SET EXERCISE:
Count the lines in the records below that contain the word "name". Report only the resulting number.

___

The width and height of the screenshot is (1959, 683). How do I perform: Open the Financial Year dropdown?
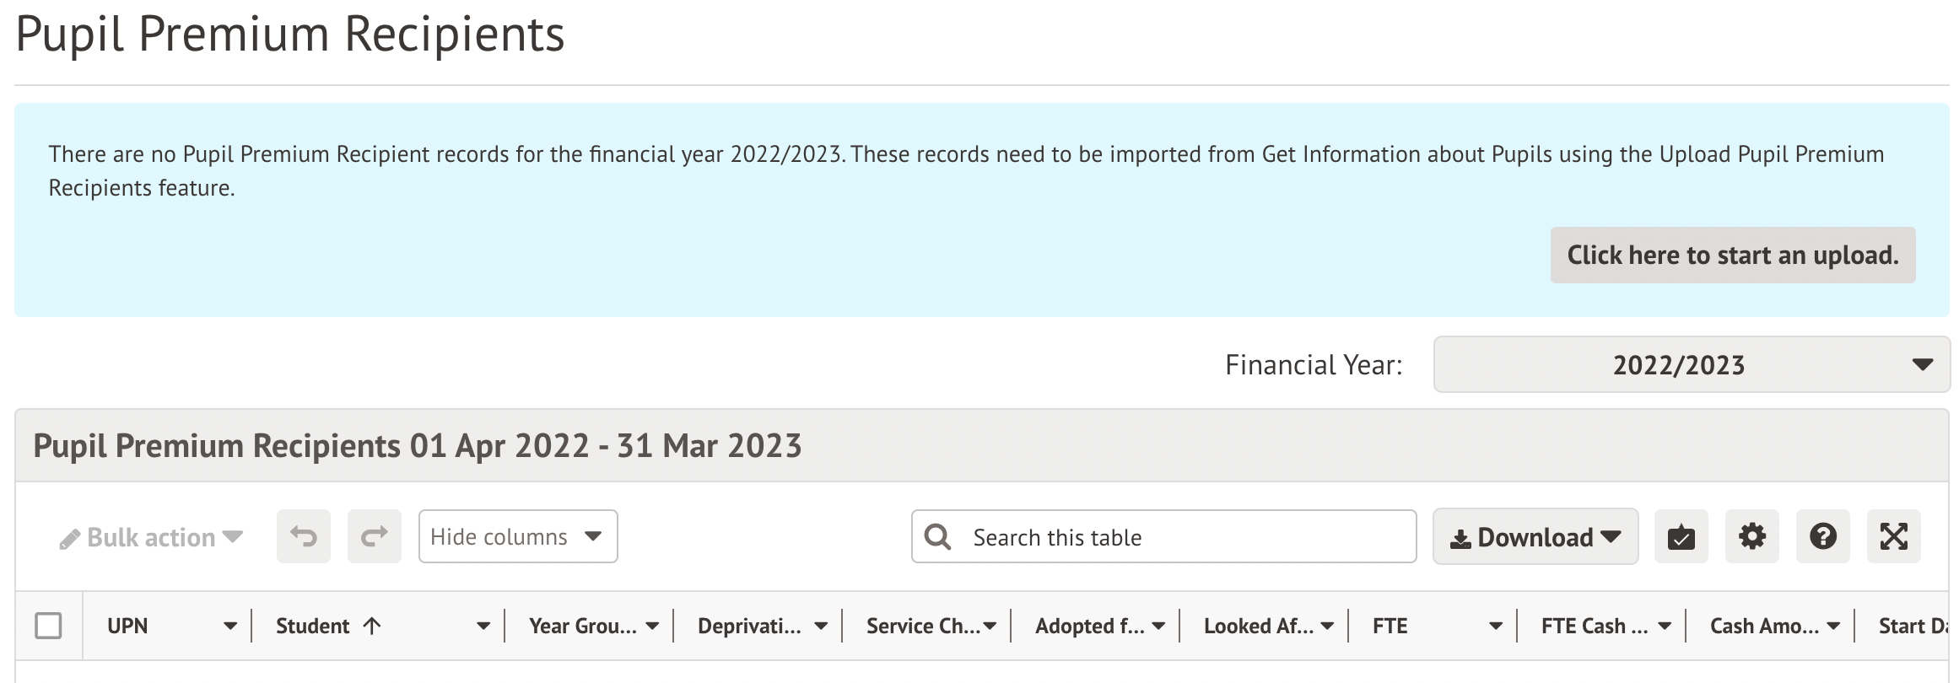[x=1691, y=364]
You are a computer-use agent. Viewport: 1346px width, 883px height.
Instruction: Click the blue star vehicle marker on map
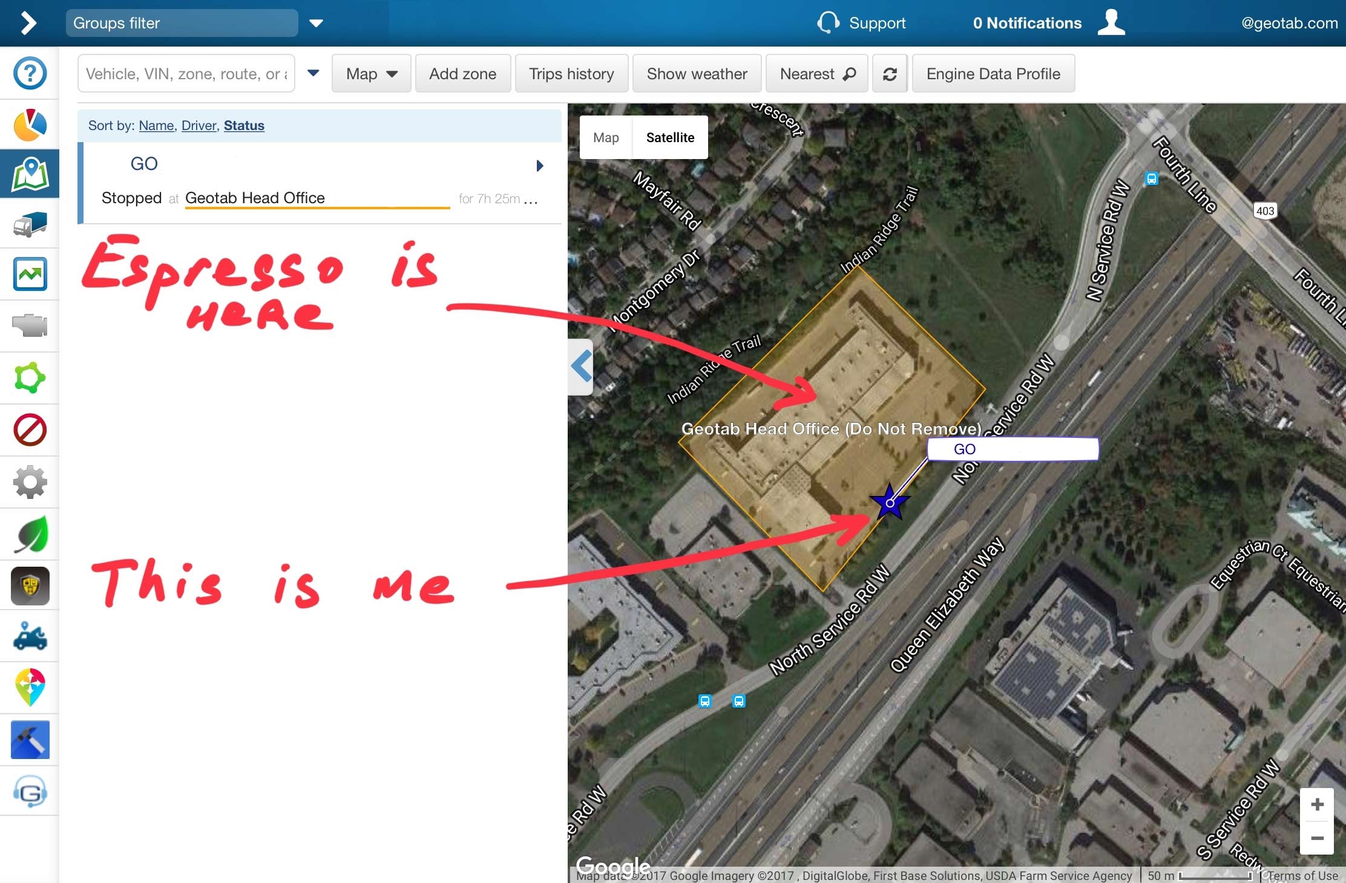(889, 502)
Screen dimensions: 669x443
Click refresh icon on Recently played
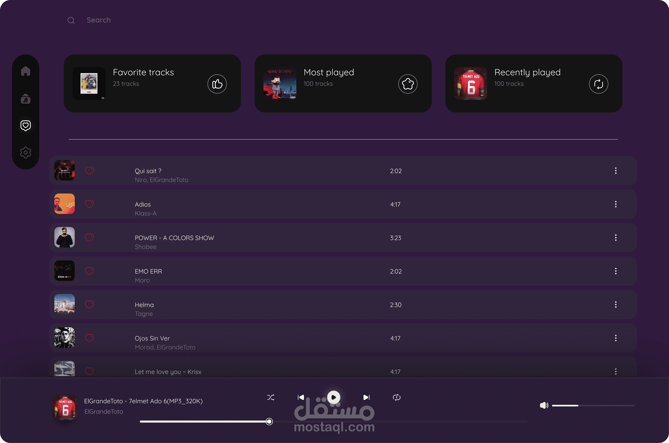coord(598,84)
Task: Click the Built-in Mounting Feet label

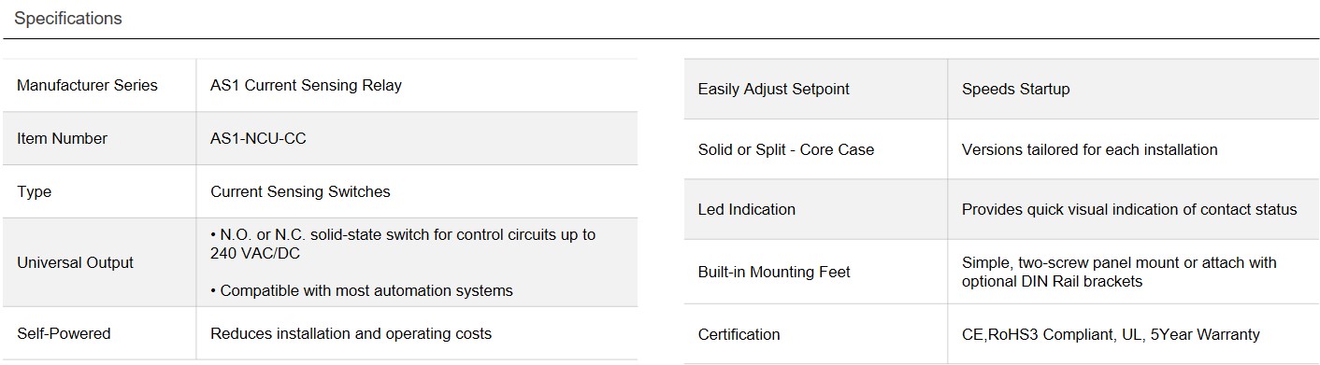Action: pos(774,272)
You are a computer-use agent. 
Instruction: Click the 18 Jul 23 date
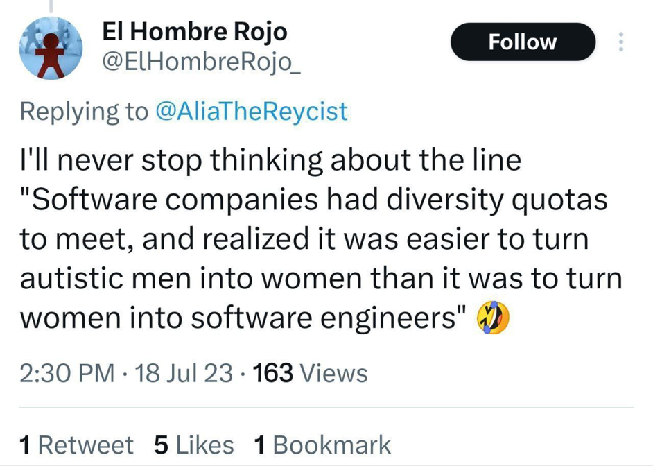(x=185, y=374)
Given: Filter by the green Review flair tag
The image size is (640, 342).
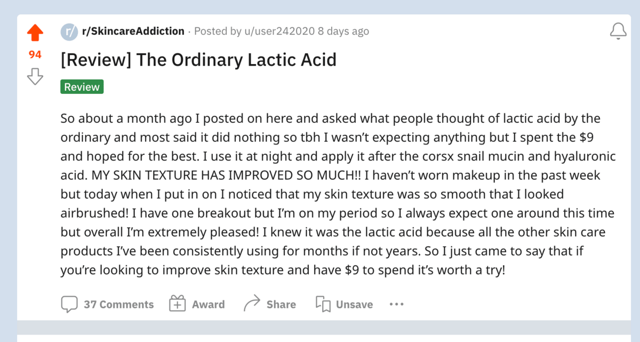Looking at the screenshot, I should 82,87.
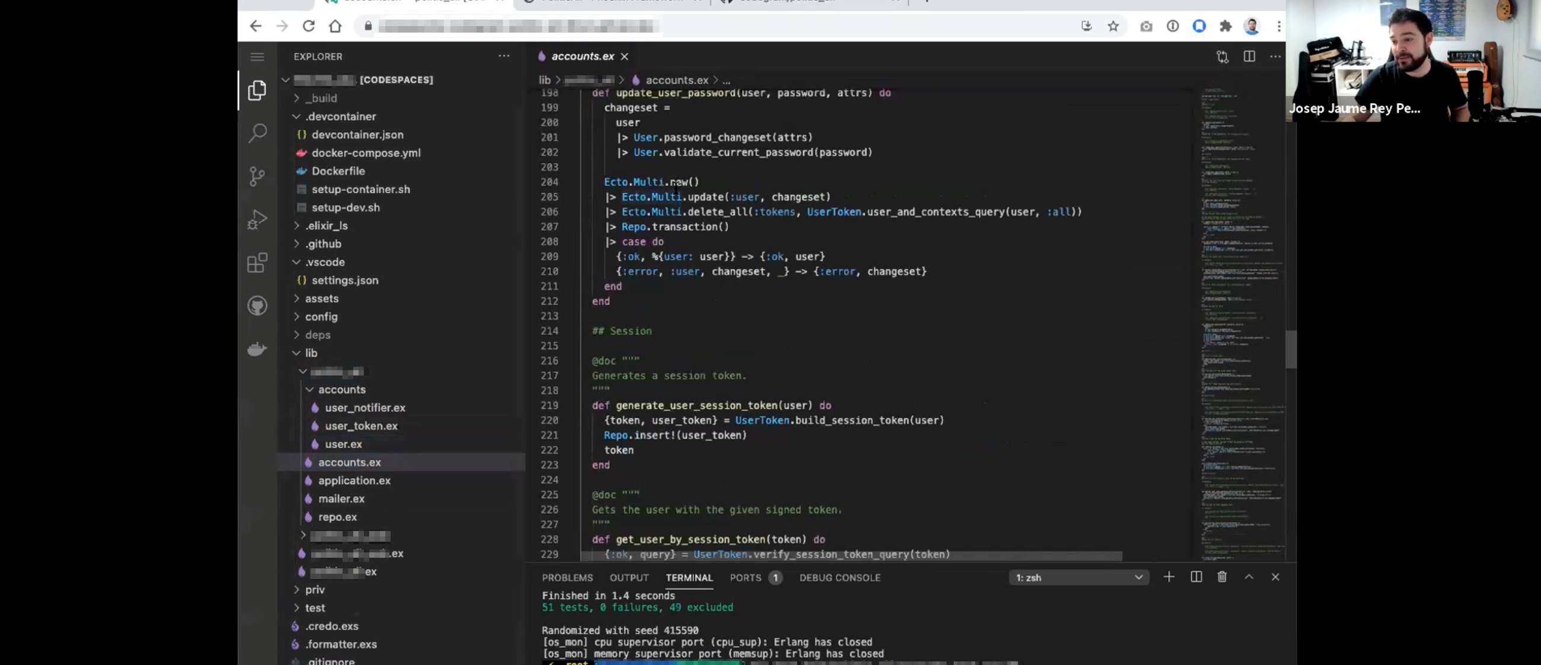
Task: Open the Extensions view
Action: [x=257, y=262]
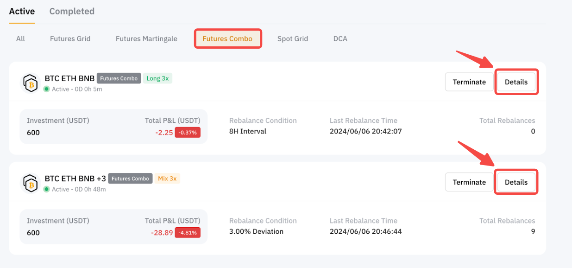Click green Active status dot of Mix 3x bot

(46, 189)
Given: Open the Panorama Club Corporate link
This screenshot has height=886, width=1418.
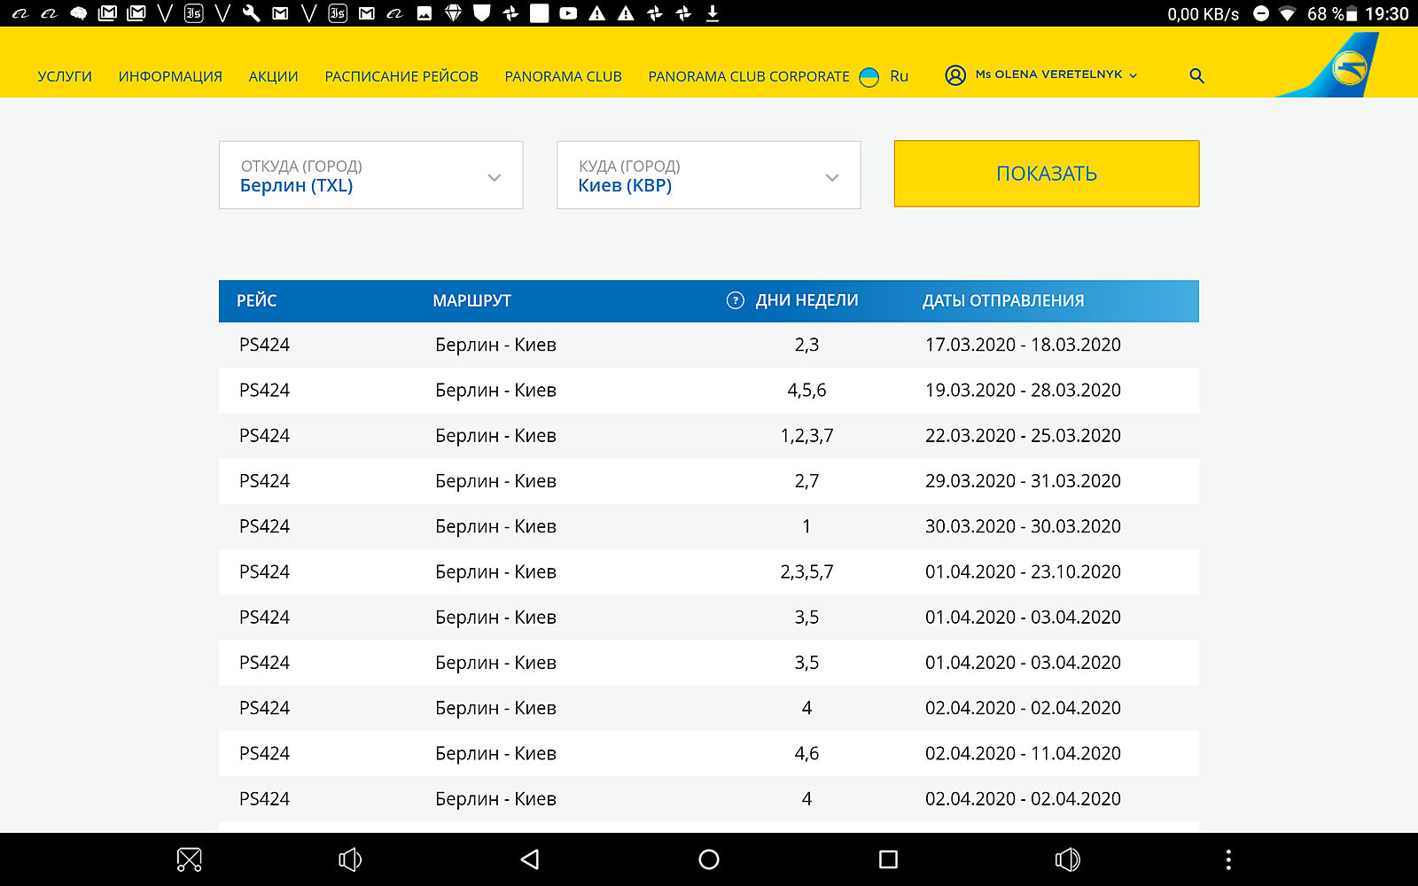Looking at the screenshot, I should pyautogui.click(x=748, y=76).
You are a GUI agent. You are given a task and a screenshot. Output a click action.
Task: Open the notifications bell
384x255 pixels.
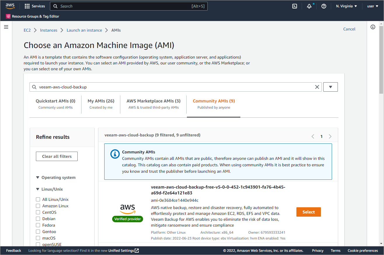click(309, 6)
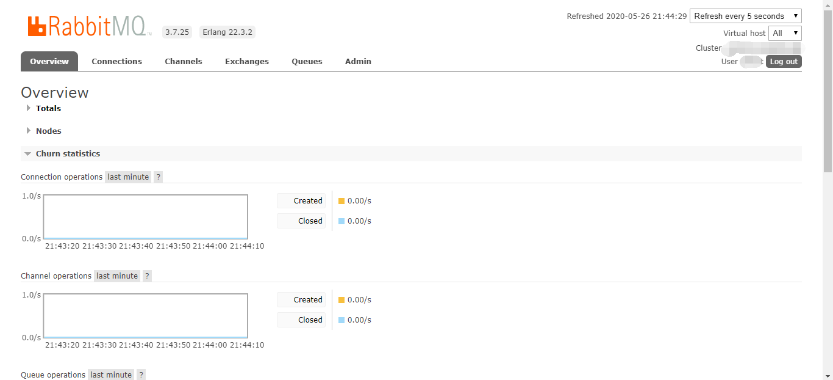Open the Queues tab
The height and width of the screenshot is (380, 833).
307,62
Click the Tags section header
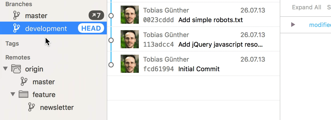This screenshot has width=331, height=120. click(12, 43)
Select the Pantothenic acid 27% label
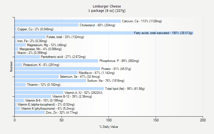Screen dimensions: 214x134 63,57
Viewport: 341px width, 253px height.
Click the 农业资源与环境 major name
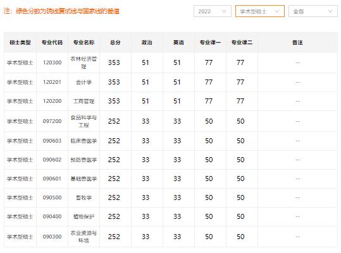[84, 237]
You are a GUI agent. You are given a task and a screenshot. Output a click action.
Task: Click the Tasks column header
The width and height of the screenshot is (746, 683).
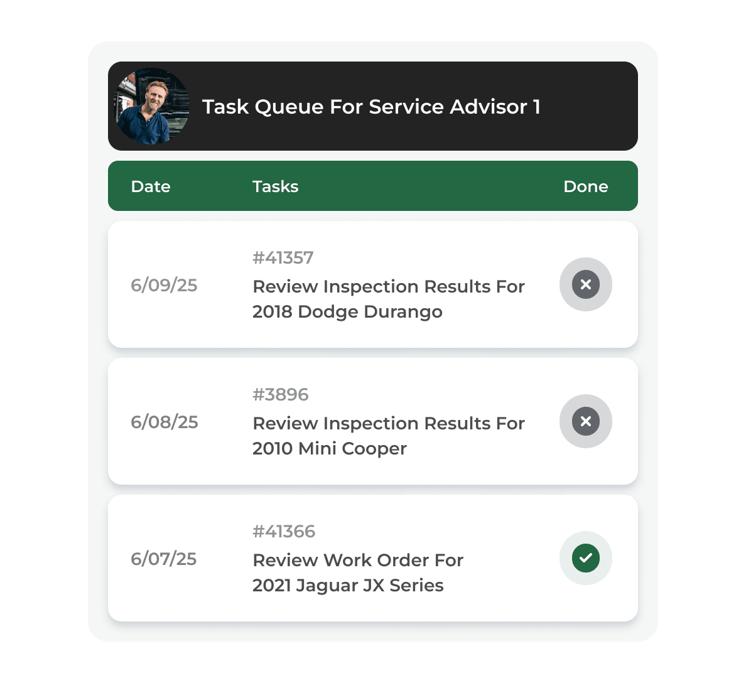pyautogui.click(x=275, y=186)
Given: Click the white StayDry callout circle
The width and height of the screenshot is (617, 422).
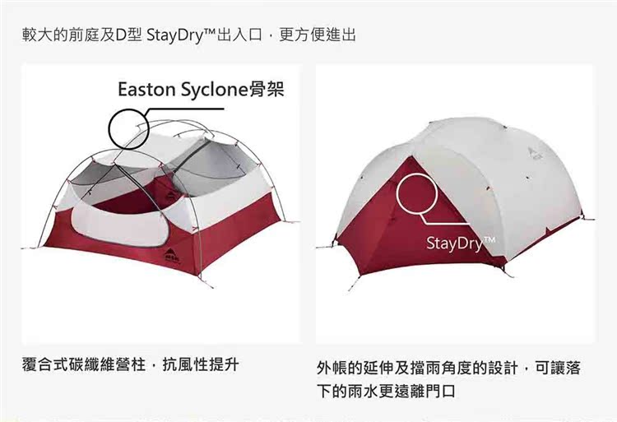Looking at the screenshot, I should (417, 192).
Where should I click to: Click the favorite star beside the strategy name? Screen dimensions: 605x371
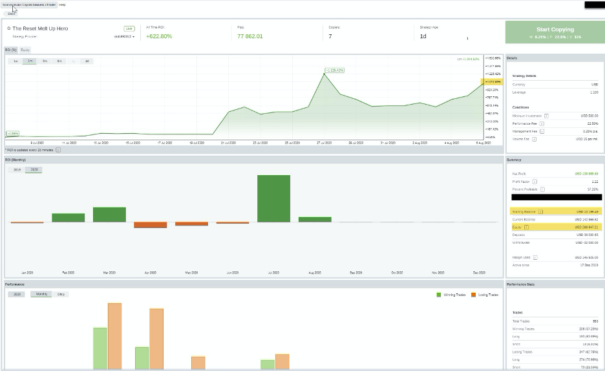tap(8, 28)
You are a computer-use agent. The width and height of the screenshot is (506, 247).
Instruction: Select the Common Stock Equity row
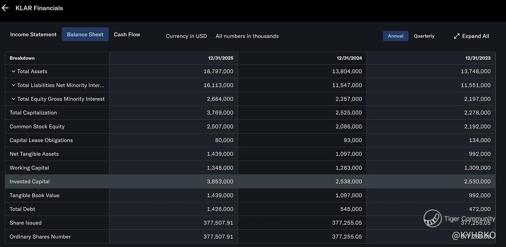click(x=250, y=126)
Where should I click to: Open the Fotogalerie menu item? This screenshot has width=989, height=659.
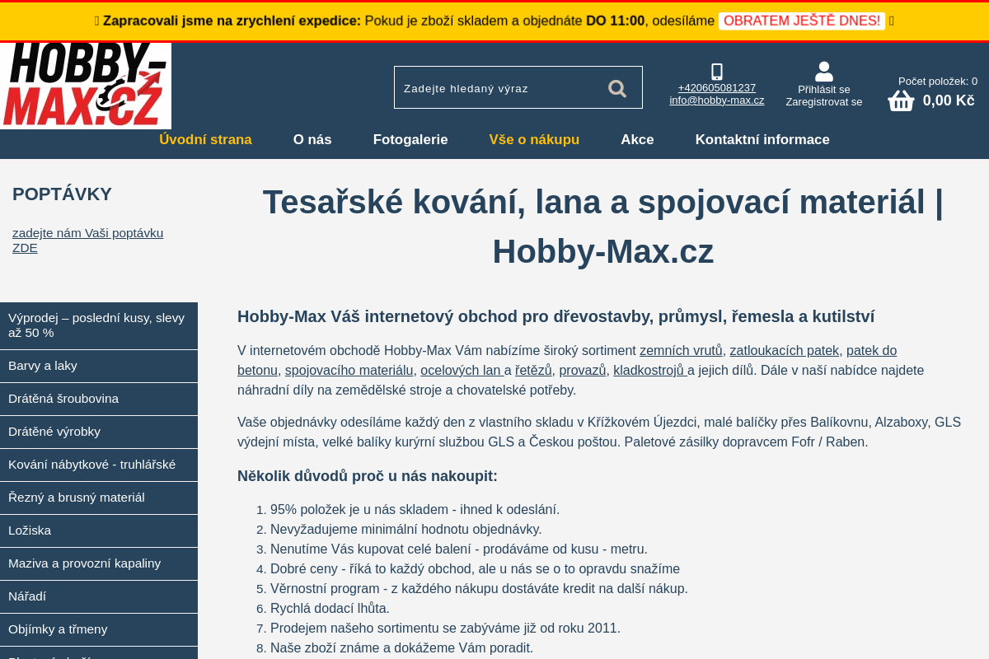[410, 139]
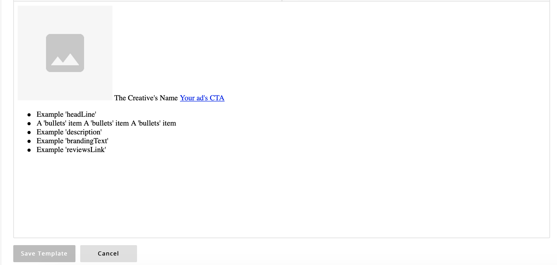
Task: Click the mountain image placeholder icon
Action: [x=65, y=53]
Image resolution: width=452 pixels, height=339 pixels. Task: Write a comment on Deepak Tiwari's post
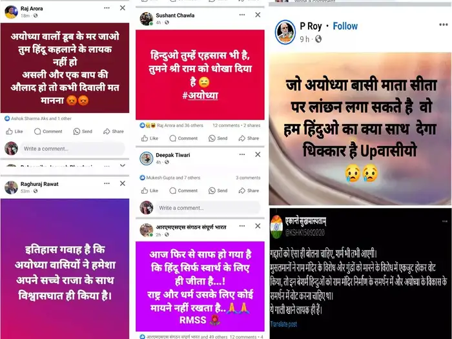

___

TASK ANSWER:
2